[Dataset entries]

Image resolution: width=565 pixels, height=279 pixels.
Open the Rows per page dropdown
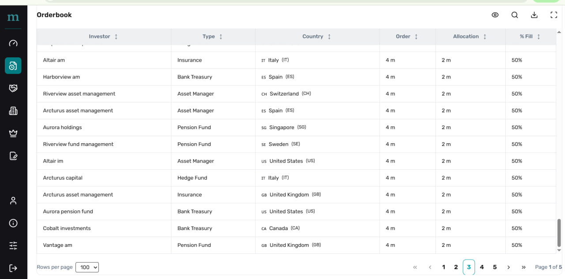point(87,267)
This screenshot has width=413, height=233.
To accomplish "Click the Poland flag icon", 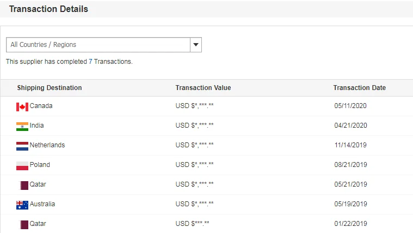I will 22,166.
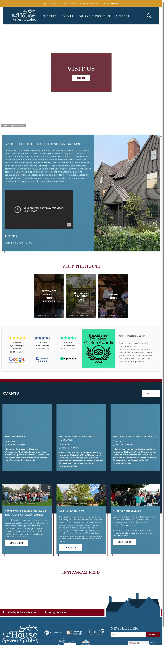This screenshot has height=645, width=164.
Task: Click the search magnifier icon
Action: tap(149, 16)
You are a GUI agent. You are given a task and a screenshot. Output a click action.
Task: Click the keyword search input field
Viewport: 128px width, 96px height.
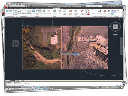pos(94,6)
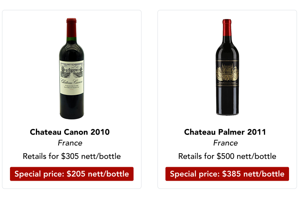299x199 pixels.
Task: Click the $205 special price button
Action: (72, 174)
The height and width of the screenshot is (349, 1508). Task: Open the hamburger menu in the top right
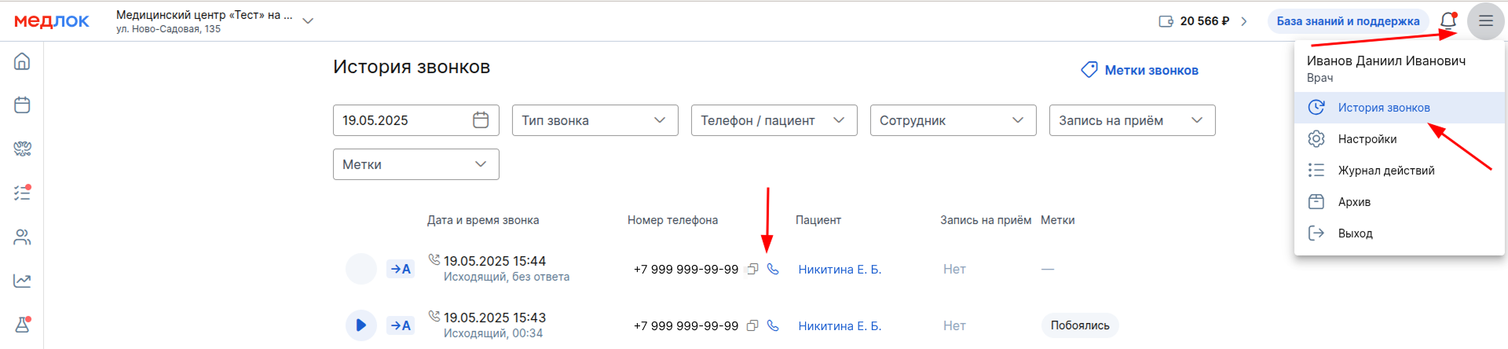(1485, 21)
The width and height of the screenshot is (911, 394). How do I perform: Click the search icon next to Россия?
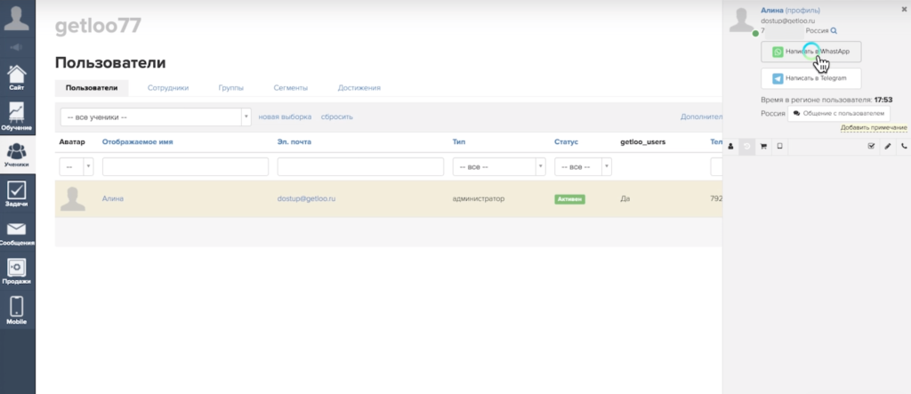pyautogui.click(x=834, y=30)
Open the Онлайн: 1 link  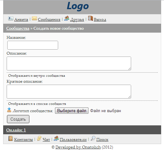point(16,130)
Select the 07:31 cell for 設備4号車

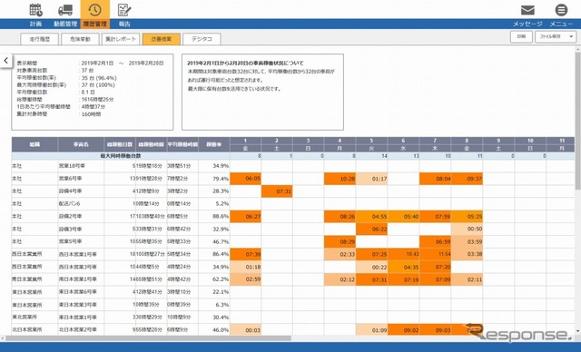277,191
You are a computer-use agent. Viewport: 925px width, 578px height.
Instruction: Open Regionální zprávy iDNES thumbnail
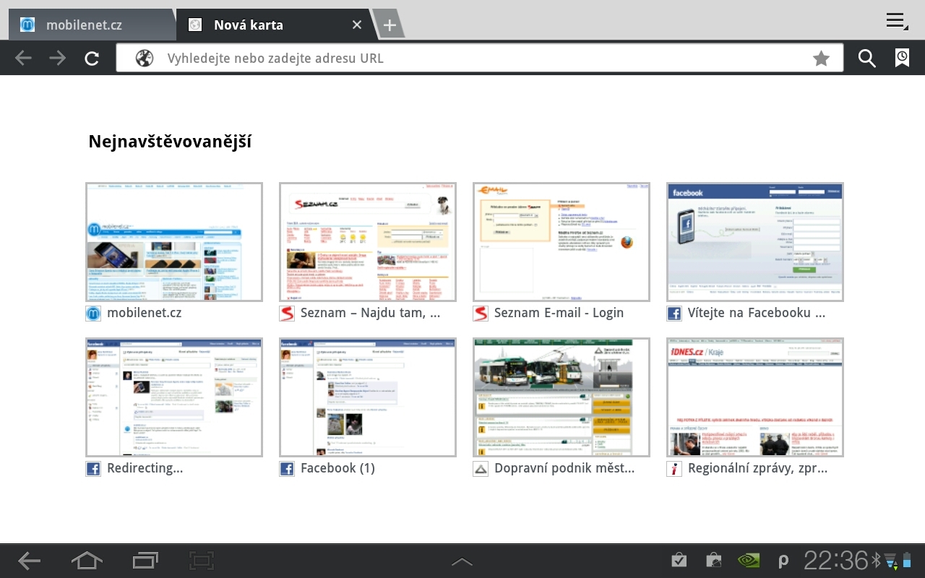755,397
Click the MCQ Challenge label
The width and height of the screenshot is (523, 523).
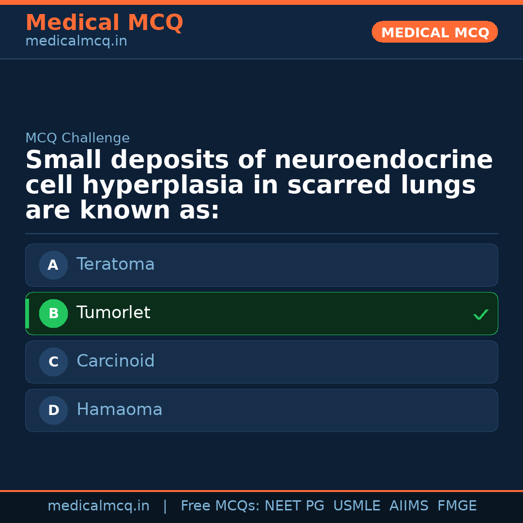[x=77, y=138]
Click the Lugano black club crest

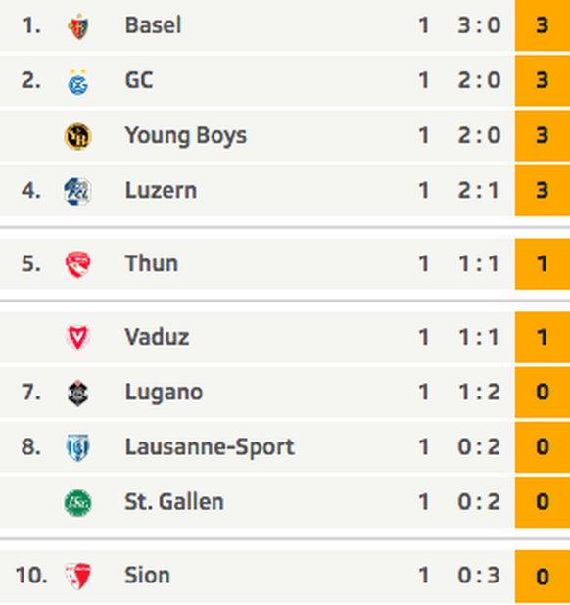77,394
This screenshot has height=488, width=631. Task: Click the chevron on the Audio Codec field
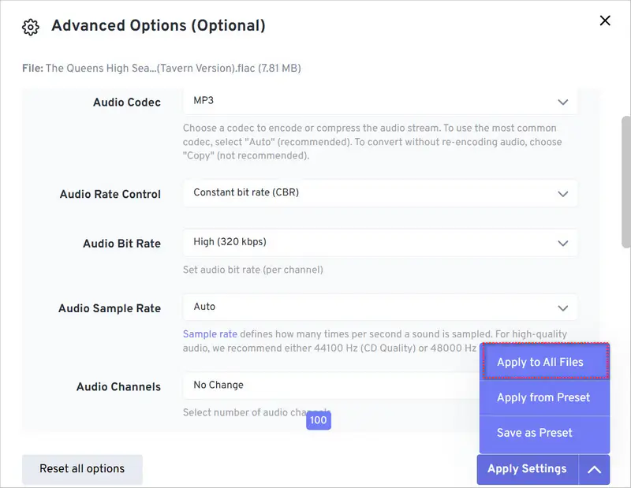coord(563,102)
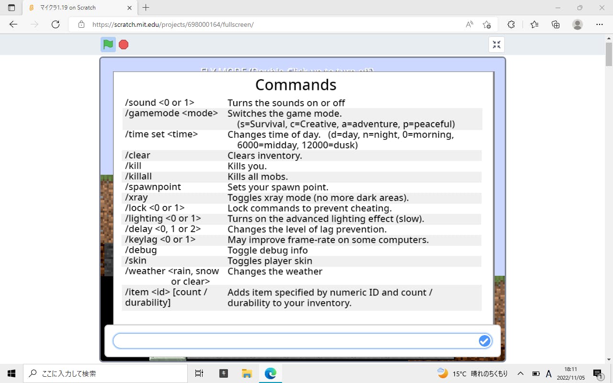This screenshot has width=613, height=383.
Task: Close the マイクラ1.19 on Scratch tab
Action: [129, 8]
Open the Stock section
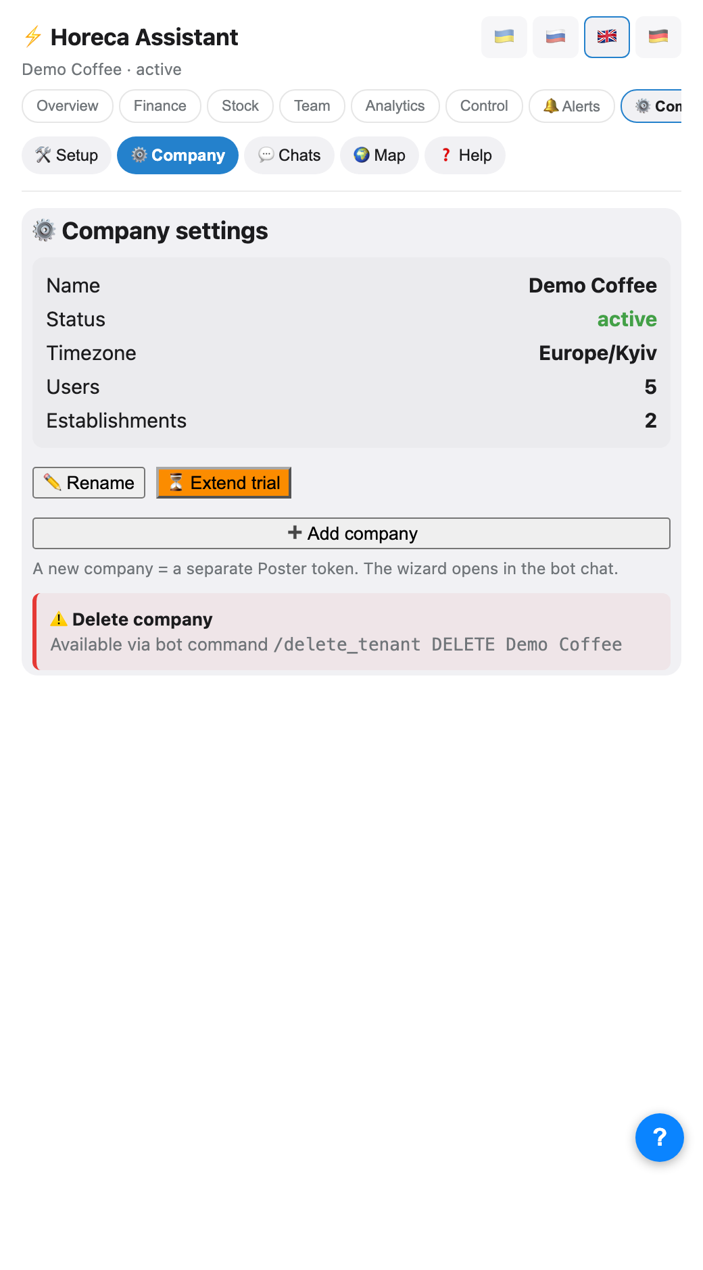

** WHAT IS BEING ASKED **
Omit the pictures, then extract verbatim only those lines that fall between the line containing "You are a computer-use" and the final line of the records above, both included.

** ANSWER SECTION **
You are a computer-use agent. Viewport: 925px width, 578px height.
Instruction: Open Regionální zprávy iDNES thumbnail
755,397
Click the MCQ Challenge label
The width and height of the screenshot is (523, 523).
[x=77, y=138]
Click the Lugano black club crest

77,394
This screenshot has height=488, width=631. Task: Click the chevron on the Audio Codec field
coord(563,102)
This screenshot has width=613, height=383.
Task: Close the マイクラ1.19 on Scratch tab
Action: [129, 8]
Open the Stock section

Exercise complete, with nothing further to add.